It is clear from the evidence that from the outset, violent methods were pursued from time to time in such a way as to characterize the attitude of the picketers as continuously threatening. A number of employees, sometimes fifteen or more, slept in the plant for a week during the trouble, because they could not safely go to their homes. The result of the campaign was to put employees and would-be employees in such fear that many abandoned work and this seriously interfered with the complainant in operating the plant until the issue of the restraining order.
Section 20 is as follows:
"That no restraining order or injunction shall be granted by any court of the United States, or a judge or the judges thereof, in any case between an employer and employees, or between employers and employees, or between employees, or between persons employed and persons seeking employment, involving, or growing out of, a dispute concerning terms or conditions of employment, unless necessary to prevent irreparable injury to property, or to a property right, of the party making the application, for which injury there is no adequate remedy at law, and such property or property right must be described with particularity in the application, which must be in writing and sworn to by the applicant or by his agent or attorney.
It has been determined by this court that the irreparable injury to property or to a property right, in the first paragraph of § 20, includes injury to the business of an employer, and that the second paragraph applies only in cases growing out of a dispute concerning terms or conditions of employment, between an employer and employee, between employers and employees, or between employees, or between persons employed and persons seeking employment, and not to such dispute between an employer and persons who are neither ex-employees nor seeking employment. Duplex Printing Press Co. v. Deering, 254 U.S. 443. Only two of the defendants, Cook and Churchill, who left at the time of the strike, can invoke in their behalf § 20. We must, therefore, first consider the propriety of the decree as against them, and then as against the other defendants.

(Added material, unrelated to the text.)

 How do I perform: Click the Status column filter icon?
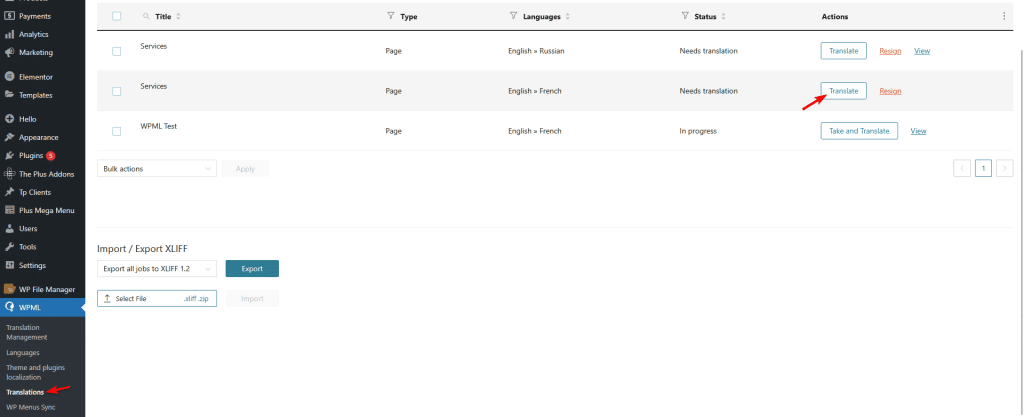point(684,16)
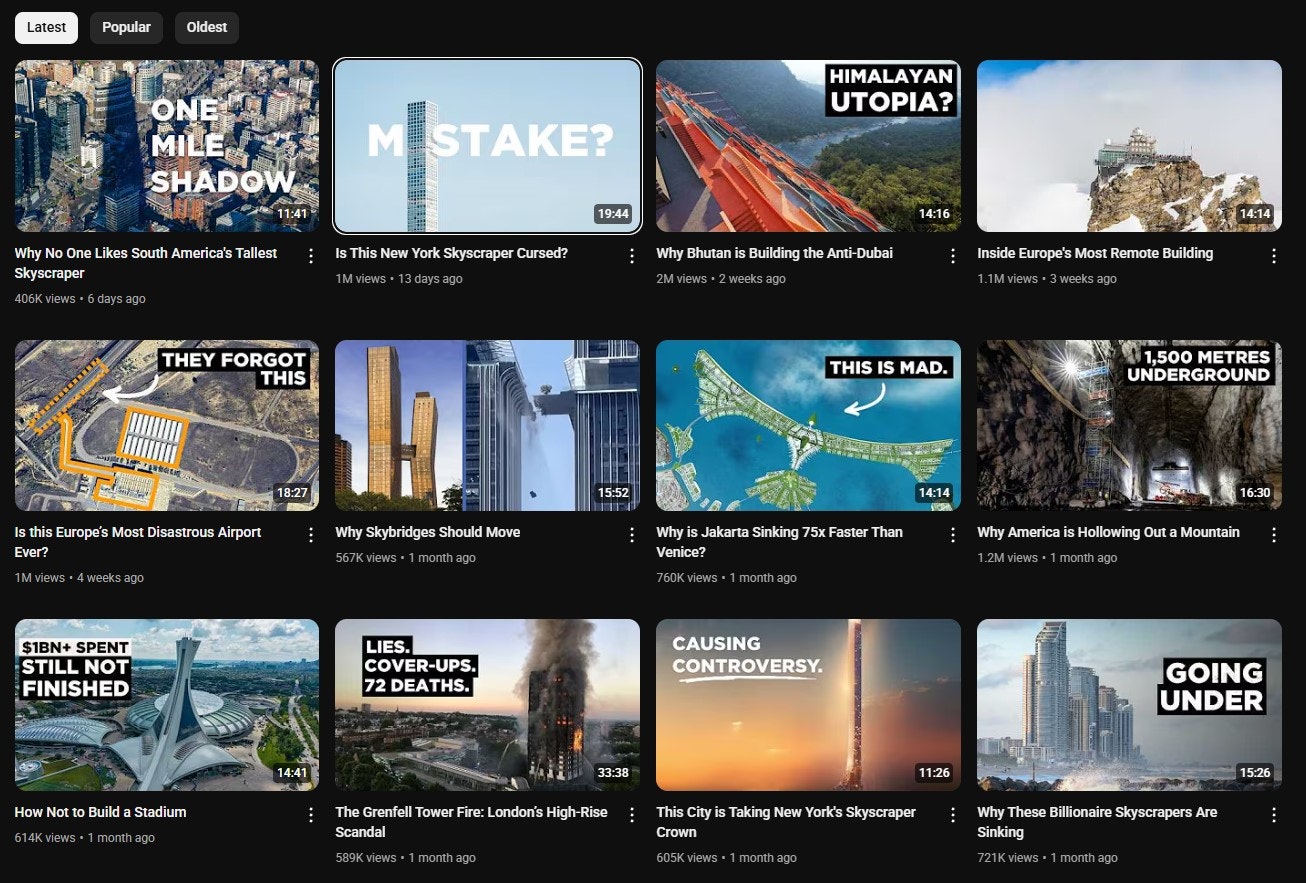
Task: Play the MISTAKE? skyscraper video thumbnail
Action: (x=487, y=145)
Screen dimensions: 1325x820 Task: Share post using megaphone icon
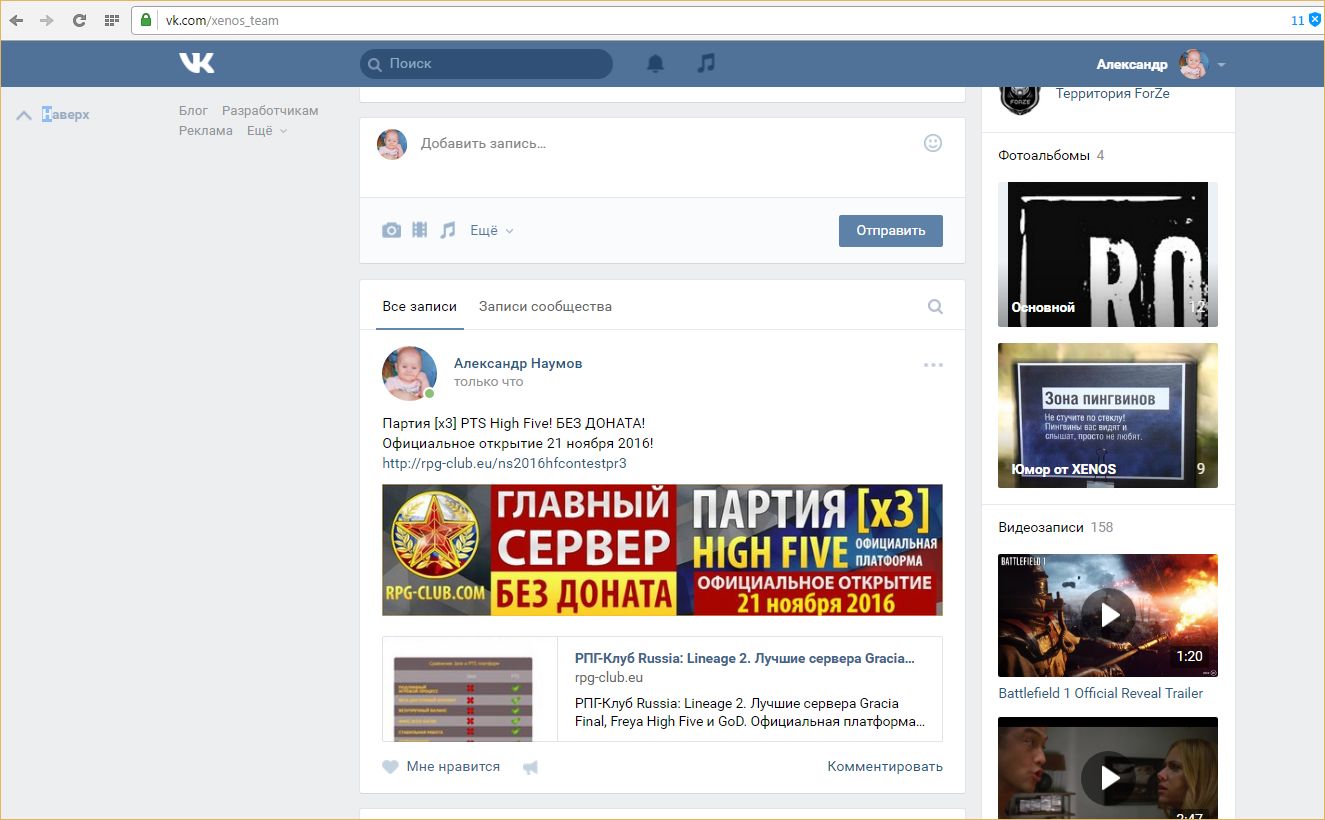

The object and problem of Congress in § 20, and indeed of courts of equity before its enactment, was to reconcile the rights of the employer in his business and in the access of his employees to his place of business and egress therefrom without intimidation or obstruction, on the one hand, and the right of the employees, recent or expectant, to use peaceable and lawful means to induce present employees and would-be employees to join their ranks, on the other. If, in their attempts at persuasion or communication with those whom they would enlist with them, those of the labor side adopt methods which however lawful in their announced purpose inevitably lead to intimidation and obstruction, then it is the court's duty which the terms of § 20 do not modify, so to limit what
How far may men go in persuasion and communication and still not violate the right of those whom they would influence? In going to and from work, men have a right to as free a passage without obstruction as the streets afford, consistent with the right of others to enjoy the same privilege. We are a social people and the accosting by one of another in an inoffensive way and an offer by one to communicate and discuss information with a view to influencing the other's action are not regarded as aggression or a violation of that other's rights. If, however, the offer is declined, as it may rightfully be, then persistence, importunity, following and dogging become unjustifiable annoyance and obstruction which is likely soon to savor of intimidation. From all of this the person sought to be influenced has a right to be free and his employer has a right to have him free.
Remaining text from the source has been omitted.